• **EXERCISE DESCRIPTION**
From the records below, transcribe exactly the lines that begin at the line with "Image resolution: width=644" and end at the line with "Given: Toggle the AA cell in the hand matrix", both included.

• **RAW DATA**
┄┄┄┄┄┄┄┄┄┄┄┄┄┄┄┄┄┄┄┄

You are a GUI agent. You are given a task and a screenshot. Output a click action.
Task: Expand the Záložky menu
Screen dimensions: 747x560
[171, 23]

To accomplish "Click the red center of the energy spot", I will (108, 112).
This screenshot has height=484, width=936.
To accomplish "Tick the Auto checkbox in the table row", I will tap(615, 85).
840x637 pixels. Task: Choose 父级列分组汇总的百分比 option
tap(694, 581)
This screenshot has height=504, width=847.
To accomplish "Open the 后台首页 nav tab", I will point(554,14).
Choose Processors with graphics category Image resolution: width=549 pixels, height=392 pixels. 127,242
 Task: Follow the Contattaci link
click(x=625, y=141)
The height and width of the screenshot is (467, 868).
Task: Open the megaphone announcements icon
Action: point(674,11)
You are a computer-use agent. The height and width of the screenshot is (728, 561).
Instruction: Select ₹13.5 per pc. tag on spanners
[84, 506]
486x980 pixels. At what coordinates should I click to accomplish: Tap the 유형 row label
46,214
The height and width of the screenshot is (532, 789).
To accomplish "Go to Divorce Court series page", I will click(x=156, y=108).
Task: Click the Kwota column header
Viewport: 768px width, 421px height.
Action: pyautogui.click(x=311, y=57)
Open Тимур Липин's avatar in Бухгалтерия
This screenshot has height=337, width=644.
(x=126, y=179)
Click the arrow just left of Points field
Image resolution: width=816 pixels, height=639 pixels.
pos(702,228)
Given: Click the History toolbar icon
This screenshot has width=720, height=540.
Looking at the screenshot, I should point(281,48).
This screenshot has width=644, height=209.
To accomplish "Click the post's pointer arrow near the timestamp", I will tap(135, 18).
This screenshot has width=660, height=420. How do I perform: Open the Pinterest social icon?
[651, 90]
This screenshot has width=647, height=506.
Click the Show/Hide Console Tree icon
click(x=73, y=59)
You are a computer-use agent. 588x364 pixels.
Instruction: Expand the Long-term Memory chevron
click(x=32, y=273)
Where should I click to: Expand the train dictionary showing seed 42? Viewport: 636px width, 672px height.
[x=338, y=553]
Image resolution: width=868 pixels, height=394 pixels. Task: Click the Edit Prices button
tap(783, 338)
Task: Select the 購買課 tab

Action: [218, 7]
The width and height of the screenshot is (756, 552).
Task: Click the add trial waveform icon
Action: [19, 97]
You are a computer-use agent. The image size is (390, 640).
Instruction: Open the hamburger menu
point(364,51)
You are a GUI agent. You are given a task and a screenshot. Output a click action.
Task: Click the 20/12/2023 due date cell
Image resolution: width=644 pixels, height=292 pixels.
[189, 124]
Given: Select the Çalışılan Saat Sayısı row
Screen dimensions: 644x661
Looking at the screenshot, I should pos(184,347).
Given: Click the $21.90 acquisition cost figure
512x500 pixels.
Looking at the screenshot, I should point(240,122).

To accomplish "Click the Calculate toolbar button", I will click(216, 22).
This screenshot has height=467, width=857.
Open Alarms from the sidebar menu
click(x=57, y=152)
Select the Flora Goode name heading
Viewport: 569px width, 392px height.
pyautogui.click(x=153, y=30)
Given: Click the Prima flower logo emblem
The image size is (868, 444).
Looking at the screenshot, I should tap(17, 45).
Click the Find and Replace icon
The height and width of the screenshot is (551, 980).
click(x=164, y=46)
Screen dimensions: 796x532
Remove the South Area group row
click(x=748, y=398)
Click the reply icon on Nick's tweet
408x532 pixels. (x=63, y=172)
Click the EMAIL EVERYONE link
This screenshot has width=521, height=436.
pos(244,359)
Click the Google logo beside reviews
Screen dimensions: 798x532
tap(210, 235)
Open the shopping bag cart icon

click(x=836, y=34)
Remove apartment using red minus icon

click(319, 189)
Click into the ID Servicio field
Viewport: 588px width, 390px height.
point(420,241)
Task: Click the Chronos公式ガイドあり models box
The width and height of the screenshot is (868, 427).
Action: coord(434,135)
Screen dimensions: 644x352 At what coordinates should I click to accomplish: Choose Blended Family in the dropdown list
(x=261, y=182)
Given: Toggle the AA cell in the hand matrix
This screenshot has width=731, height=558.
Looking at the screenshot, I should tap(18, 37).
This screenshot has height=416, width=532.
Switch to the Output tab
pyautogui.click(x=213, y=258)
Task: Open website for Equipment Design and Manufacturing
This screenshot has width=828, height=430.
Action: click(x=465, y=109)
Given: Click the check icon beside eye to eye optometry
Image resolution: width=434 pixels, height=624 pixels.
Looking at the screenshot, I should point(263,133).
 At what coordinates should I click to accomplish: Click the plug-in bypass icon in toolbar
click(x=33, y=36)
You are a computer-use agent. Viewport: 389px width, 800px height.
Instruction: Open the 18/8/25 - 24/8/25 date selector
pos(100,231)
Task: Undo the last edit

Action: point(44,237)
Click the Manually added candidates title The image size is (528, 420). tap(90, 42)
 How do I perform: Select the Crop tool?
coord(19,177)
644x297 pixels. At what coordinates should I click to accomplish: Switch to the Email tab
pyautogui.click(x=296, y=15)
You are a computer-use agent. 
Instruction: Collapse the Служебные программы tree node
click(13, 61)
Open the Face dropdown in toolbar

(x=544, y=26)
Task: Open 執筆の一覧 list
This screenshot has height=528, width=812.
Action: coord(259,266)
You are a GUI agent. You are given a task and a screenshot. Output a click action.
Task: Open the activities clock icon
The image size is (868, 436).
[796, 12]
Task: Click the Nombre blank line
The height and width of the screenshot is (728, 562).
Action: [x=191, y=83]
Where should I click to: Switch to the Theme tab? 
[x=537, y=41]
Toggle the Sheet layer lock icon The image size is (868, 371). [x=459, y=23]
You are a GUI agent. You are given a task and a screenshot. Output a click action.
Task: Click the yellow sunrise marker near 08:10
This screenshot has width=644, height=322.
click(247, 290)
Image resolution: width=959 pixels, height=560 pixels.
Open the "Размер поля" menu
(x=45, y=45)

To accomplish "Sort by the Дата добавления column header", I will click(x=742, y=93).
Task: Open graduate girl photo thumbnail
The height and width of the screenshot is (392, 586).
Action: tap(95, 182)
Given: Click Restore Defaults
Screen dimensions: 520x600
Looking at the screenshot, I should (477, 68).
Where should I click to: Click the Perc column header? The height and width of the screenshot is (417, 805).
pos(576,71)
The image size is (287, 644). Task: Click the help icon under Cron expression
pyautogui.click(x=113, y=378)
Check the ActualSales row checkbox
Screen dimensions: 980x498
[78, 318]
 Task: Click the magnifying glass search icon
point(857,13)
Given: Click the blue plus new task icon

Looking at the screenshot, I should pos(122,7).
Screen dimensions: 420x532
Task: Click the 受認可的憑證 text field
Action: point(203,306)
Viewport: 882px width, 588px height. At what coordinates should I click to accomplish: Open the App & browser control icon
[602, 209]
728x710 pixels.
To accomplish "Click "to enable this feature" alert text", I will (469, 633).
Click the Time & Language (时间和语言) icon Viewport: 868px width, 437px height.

┄┄┄┄┄┄┄┄┄┄┄┄┄┄┄┄┄┄┄┄

• **WORKED SOLUTION**
Image resolution: width=644 pixels, height=292 pixels.
[189, 124]
Given: Select the Çalışılan Saat Sayısı row
Screen dimensions: 644x661
Looking at the screenshot, I should pos(184,347).
Given: Click the $21.90 acquisition cost figure
512x500 pixels.
Looking at the screenshot, I should point(240,122).

To accomplish "Click the Calculate toolbar button", I will click(216, 22).
This screenshot has height=467, width=857.
Open Alarms from the sidebar menu
click(x=57, y=152)
Select the Flora Goode name heading
Viewport: 569px width, 392px height.
pyautogui.click(x=153, y=30)
Given: Click the Prima flower logo emblem
The image size is (868, 444).
Looking at the screenshot, I should tap(17, 45).
Click the Find and Replace icon
The height and width of the screenshot is (551, 980).
click(x=164, y=46)
Screen dimensions: 796x532
Remove the South Area group row
click(x=748, y=398)
Click the reply icon on Nick's tweet
408x532 pixels. (x=63, y=172)
Click the EMAIL EVERYONE link
This screenshot has width=521, height=436.
pos(244,359)
Click the Google logo beside reviews
Screen dimensions: 798x532
tap(210, 235)
Open the shopping bag cart icon

click(x=836, y=34)
Remove apartment using red minus icon

click(319, 189)
Click into the ID Servicio field
Viewport: 588px width, 390px height.
point(420,241)
Task: Click the Chronos公式ガイドあり models box
The width and height of the screenshot is (868, 427).
Action: coord(434,135)
Screen dimensions: 644x352 At what coordinates should I click to accomplish: Choose Blended Family in the dropdown list
(x=261, y=182)
Given: Toggle the AA cell in the hand matrix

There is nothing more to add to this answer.